Performance & Latency
3 min read
Overview
This document provides performance metrics and overhead measurements for Archestra Platform. The platform adds approximately 30-50ms latency per request (41ms at p99) while providing enterprise-grade security and policy enforcement for LLM applications.
Current Performance Results
- Server Configuration: Single-threaded Node.js process
- Hardware: GCP e2-standard-2 (2 vCPU, 8GB RAM) + Cloud SQL PostgreSQL 16 (8 vCPU, 32GB RAM)
- Throughput: 155 req/s @ concurrency=10, 272 req/s @ concurrency=500
- Latency @ concurrency=10:
- Backend processing: 20-23ms
- End-to-end: P50=25ms, P95=31ms, P99=41ms
- Database: <0.5ms (not the bottleneck)
- LLM: Mock mode (no real LLM API calls) to isolate platform overhead
- Resource utilization: 0.44% CPU, 222MB RAM
Hardware Requirements
Minimum Requirements
- CPU: 2 cores
- RAM: 4GB
- Storage: 20GB
- Database: PostgreSQL (can be shared)
* * *
[Directions for this task]: Reproduce word for word the passage of the Archestra performance document from "Current Performance Results" to "(not the bottleneck)". The material that comes next has no connection to the Archestra performance document.

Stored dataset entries
* * *
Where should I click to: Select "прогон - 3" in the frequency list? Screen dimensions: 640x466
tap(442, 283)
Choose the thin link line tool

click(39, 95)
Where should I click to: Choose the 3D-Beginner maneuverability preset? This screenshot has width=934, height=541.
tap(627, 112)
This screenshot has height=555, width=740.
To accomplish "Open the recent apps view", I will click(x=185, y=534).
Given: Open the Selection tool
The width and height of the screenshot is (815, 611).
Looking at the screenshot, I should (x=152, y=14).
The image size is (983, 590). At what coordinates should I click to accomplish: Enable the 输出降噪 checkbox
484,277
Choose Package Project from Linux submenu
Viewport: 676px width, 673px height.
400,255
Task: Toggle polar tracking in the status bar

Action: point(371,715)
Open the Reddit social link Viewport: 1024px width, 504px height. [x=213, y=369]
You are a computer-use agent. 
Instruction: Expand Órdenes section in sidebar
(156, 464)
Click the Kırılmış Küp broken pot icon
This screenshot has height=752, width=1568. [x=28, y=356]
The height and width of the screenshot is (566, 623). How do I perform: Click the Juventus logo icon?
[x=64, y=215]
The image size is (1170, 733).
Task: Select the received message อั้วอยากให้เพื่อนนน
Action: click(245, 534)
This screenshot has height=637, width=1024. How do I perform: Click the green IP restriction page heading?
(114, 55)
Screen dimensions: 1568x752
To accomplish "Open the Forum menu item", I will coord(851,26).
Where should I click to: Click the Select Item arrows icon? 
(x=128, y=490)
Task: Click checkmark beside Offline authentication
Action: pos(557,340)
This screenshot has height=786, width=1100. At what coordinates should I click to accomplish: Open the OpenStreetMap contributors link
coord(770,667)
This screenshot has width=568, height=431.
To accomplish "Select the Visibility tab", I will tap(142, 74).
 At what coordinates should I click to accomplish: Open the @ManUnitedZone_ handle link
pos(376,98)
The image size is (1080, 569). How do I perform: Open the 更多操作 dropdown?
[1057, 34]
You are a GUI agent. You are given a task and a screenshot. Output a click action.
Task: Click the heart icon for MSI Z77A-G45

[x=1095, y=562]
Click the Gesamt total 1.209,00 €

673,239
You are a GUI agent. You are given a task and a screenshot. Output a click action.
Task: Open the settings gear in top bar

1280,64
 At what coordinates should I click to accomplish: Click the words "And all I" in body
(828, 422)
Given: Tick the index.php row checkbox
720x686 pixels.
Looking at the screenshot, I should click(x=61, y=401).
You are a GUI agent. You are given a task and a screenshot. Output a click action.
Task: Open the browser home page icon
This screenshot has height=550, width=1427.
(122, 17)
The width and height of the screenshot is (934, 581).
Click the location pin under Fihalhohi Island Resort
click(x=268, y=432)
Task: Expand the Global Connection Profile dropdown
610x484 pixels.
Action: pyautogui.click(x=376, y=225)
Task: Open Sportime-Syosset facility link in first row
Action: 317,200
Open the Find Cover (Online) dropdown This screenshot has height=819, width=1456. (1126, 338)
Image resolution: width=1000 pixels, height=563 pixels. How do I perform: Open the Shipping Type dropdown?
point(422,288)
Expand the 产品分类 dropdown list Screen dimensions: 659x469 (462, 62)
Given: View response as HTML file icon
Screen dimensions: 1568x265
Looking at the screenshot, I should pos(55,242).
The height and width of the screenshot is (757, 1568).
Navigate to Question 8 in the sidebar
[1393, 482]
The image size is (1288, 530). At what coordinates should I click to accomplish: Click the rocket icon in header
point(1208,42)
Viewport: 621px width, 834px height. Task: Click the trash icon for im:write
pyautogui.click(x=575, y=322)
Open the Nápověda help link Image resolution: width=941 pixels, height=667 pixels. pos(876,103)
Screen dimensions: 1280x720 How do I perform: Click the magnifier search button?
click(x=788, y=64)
* * *
[Solution to the problem]:
Current Performance Results
- Server Configuration: Single-threaded Node.js process
- Hardware: GCP e2-standard-2 (2 vCPU, 8GB RAM) + Cloud SQL PostgreSQL 16 (8 vCPU, 32GB RAM)
- Throughput: 155 req/s @ concurrency=10, 272 req/s @ concurrency=500
- Latency @ concurrency=10:
- Backend processing: 20-23ms
- End-to-end: P50=25ms, P95=31ms, P99=41ms
- Database: <0.5ms (not the bottleneck)